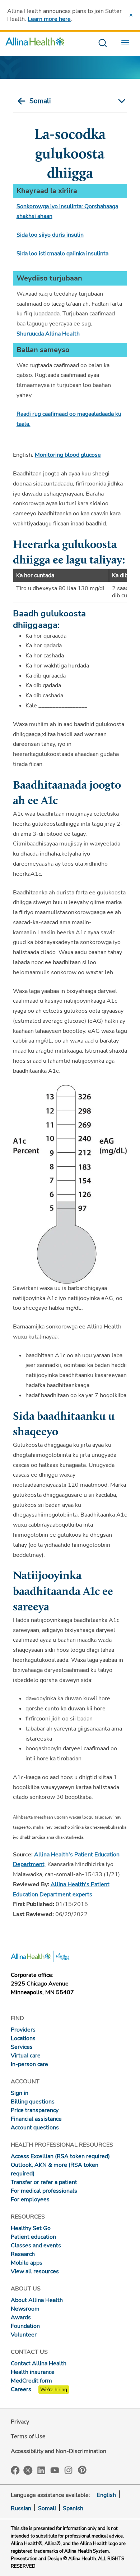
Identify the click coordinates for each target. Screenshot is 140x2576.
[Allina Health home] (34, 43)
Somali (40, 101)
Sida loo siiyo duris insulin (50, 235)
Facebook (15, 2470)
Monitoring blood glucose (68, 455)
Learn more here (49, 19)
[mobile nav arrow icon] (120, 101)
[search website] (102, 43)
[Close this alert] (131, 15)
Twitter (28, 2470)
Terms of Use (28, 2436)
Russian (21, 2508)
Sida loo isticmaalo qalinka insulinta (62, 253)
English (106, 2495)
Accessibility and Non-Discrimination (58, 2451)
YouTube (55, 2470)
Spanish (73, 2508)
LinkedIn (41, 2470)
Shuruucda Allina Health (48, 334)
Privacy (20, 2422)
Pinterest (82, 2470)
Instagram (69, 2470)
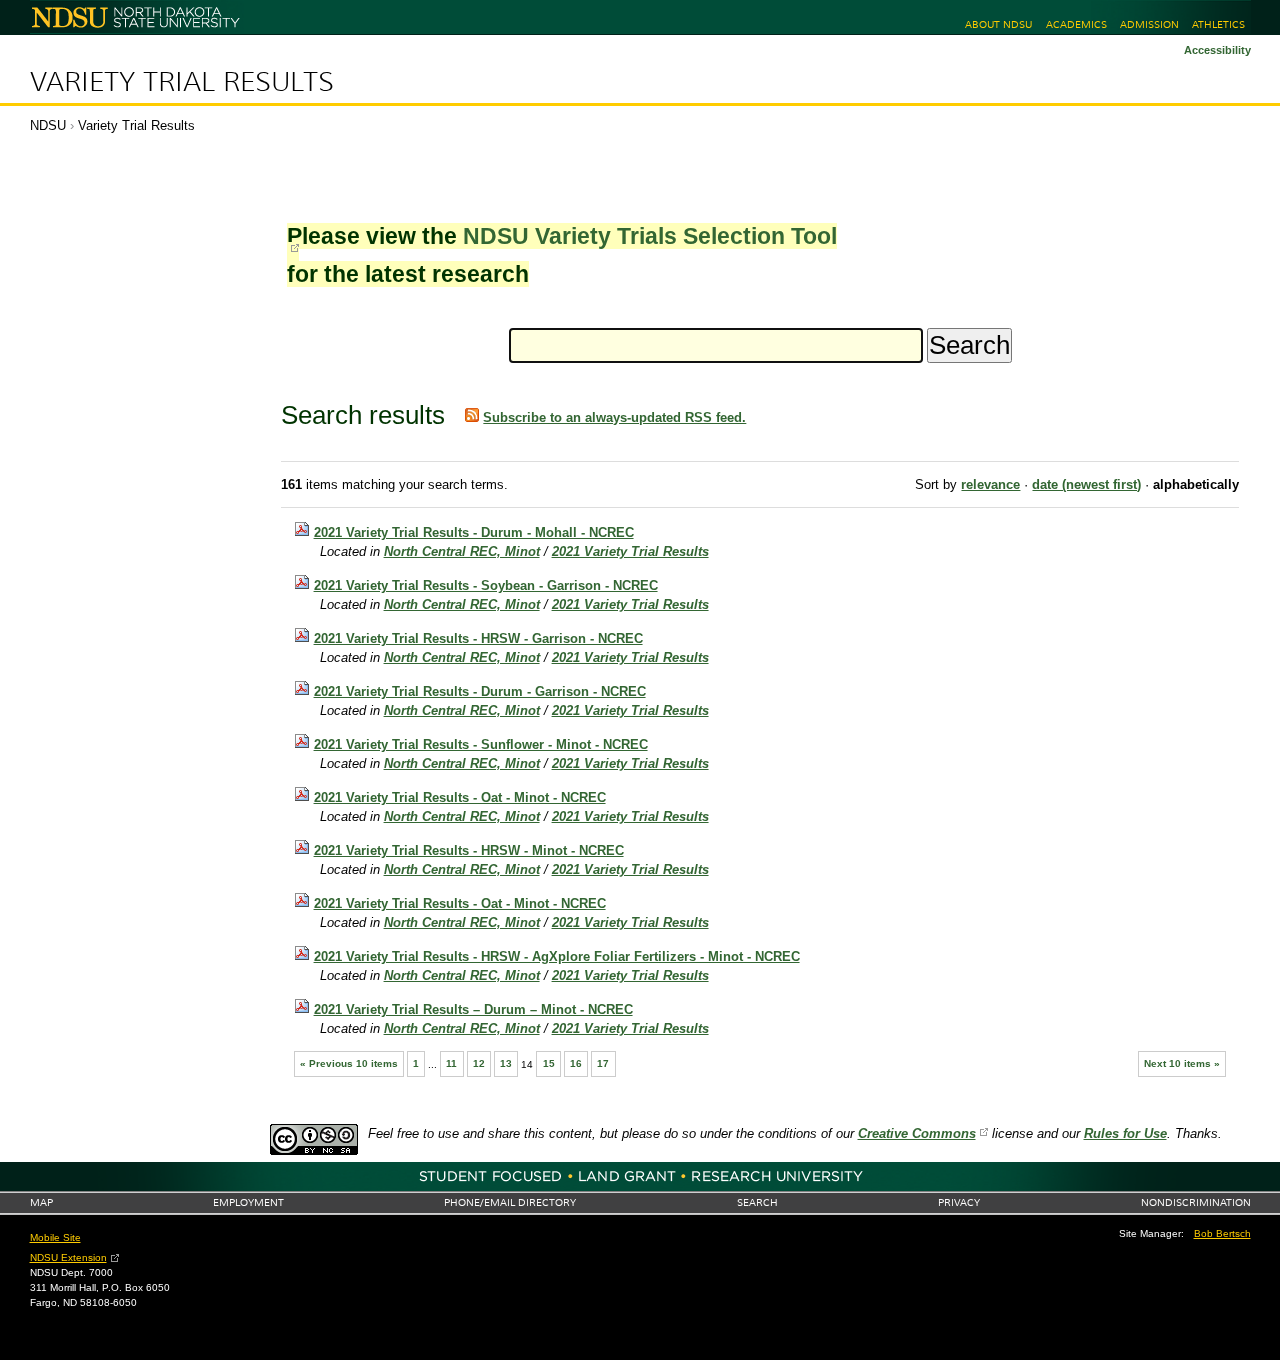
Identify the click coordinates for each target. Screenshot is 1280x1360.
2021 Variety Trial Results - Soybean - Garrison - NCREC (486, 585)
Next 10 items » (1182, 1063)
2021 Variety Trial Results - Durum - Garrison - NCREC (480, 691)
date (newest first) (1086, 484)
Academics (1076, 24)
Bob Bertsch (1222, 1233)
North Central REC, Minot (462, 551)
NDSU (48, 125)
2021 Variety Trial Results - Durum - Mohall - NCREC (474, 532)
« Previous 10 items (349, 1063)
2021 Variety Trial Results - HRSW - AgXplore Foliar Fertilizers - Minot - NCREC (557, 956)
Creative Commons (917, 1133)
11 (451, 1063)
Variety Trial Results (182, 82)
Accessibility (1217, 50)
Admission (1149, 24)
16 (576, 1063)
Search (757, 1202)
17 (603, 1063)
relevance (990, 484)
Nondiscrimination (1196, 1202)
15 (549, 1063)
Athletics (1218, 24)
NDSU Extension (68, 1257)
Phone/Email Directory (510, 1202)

::::::

WHAT YOU ARE ASKED TO DO —
In the listing above, which lines include the string "click"? Return every one of them.

ANSWER SECTION —
Identify the click coordinates for each target. Screenshot is 140x2576.
Identify the click coordinates for each target. Screenshot is 1280x1360.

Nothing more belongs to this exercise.